Abrdn, which has substantial investments in emerging markets, has sold down its Russian exposures in recent weeks to about £2bn across all portfolios — about 0.5 per cent of its total assets — and said it would consider reducing them further once Russian markets reopened and liquidity and prices improved.
“We will not invest in Russia and Belarus for the foreseeable future,” said chief executive Stephen Bird. “We have acted to reduce our holdings in Russia and Belarus.”
The manager still has a position of about £5mn in Russian state oil group Rosneft. Bird, who took over as chief executive in September 2019, said the company had not yet needed to freeze any funds as a result of western sanctions introduced after Russia’s invasion of Ukraine.
“We haven’t seen a rush to redeem though we remain able and capable of doing that if we have to,” Bird added.

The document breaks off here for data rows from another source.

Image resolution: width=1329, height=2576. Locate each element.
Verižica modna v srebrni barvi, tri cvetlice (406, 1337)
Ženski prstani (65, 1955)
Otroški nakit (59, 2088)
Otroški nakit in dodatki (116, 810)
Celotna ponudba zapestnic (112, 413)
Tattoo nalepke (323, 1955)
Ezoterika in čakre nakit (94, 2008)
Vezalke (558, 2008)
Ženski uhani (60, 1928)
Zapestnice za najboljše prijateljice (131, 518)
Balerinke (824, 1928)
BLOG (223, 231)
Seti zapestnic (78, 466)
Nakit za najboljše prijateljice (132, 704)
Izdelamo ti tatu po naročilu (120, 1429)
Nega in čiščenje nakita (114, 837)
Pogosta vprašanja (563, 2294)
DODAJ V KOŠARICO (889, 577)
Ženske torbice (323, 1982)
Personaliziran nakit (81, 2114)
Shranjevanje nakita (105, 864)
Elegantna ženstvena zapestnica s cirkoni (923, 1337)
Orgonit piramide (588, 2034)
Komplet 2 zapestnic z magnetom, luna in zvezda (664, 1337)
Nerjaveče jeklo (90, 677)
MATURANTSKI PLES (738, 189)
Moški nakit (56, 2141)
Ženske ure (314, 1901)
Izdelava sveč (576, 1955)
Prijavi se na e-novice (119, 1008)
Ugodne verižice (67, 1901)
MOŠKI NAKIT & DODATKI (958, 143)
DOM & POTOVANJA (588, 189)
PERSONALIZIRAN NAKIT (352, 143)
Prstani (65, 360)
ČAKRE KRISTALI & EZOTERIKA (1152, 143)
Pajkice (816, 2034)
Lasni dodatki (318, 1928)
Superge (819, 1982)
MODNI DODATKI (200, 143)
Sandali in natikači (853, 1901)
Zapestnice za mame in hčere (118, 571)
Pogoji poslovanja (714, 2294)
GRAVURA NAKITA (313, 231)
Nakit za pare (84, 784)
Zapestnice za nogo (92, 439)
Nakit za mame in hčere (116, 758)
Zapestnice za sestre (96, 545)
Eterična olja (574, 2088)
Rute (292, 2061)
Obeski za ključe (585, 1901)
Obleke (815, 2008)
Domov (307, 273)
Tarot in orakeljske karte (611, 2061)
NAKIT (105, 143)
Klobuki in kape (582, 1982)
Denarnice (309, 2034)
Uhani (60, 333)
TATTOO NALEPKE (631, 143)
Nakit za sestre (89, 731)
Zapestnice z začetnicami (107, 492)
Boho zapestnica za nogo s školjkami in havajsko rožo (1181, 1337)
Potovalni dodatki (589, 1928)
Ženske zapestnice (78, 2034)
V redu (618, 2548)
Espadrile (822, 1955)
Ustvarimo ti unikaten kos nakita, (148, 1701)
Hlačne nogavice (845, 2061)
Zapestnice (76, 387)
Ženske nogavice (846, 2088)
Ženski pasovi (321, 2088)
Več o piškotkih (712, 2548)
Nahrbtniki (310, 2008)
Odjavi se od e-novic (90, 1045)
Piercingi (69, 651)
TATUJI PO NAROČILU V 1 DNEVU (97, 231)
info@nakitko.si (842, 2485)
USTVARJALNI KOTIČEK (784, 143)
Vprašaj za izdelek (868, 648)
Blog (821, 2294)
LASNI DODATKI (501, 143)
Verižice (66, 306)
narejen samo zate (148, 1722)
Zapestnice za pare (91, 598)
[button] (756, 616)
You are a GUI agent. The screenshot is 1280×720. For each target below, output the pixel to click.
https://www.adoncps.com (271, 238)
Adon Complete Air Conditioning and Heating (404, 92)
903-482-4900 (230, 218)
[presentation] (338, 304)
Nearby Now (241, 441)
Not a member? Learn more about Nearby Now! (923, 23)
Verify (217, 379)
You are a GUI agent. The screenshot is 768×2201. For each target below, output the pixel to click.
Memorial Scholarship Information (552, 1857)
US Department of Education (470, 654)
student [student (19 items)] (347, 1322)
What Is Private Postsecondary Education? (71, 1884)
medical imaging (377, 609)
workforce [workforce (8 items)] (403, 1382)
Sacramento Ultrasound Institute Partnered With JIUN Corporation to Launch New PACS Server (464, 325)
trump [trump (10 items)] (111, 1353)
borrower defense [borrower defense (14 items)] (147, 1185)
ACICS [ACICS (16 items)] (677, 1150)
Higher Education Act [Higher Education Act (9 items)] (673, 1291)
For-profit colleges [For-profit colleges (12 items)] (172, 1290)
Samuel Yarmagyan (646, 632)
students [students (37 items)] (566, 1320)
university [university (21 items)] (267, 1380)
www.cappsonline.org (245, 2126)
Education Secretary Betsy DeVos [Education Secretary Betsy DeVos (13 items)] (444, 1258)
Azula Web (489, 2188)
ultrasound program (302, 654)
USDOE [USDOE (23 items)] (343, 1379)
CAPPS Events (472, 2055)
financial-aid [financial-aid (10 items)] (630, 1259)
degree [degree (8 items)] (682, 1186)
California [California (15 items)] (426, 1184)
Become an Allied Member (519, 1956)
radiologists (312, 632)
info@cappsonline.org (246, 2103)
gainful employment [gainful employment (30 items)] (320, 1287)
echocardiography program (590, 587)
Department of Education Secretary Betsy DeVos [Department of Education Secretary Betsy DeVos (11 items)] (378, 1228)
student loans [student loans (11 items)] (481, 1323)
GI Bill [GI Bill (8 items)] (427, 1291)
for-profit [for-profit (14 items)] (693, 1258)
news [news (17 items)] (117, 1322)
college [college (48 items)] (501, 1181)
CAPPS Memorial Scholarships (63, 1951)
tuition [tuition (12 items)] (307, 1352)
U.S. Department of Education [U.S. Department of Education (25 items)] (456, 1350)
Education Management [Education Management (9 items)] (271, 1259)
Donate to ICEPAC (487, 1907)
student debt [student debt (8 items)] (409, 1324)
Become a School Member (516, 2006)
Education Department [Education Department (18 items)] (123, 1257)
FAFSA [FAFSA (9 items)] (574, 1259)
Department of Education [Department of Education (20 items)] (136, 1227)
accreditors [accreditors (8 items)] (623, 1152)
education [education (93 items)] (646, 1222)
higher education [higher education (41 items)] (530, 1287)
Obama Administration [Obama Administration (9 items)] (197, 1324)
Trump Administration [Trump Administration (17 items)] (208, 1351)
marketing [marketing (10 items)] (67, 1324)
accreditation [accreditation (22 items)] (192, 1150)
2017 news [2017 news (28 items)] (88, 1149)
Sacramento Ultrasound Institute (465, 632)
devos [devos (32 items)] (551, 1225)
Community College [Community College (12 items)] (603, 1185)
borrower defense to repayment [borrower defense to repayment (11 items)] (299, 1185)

Abrdn has struggled in the aftermath of a lacklustre merger in 2017 that brought together Standard Life and Aberdeen, creating one of the UK’s largest fund managers. The combined companies’ value has shrunk from £11bn when they were joined to £4.4bn.
Bird’s decision in December to buy retail investment platform Interactive Investor for £1.49bn in cash is his biggest bet yet to turn the fund manager round. The deal is expected to complete in the second quarter of 2022 and still needs to be voted through by shareholders, after a delay in the process caused by a paper shortage last month.
The company will maintain its dividend of 14.6p per share, in line with expectations, and would resume paying bonuses to staff as profits and revenues have improved. Bird also reiterated its intention to return some capital to shareholders.
Abrdn’s share price fell 2.5 per cent in early trading in London, paring its value over the past 12 months by 36 per cent.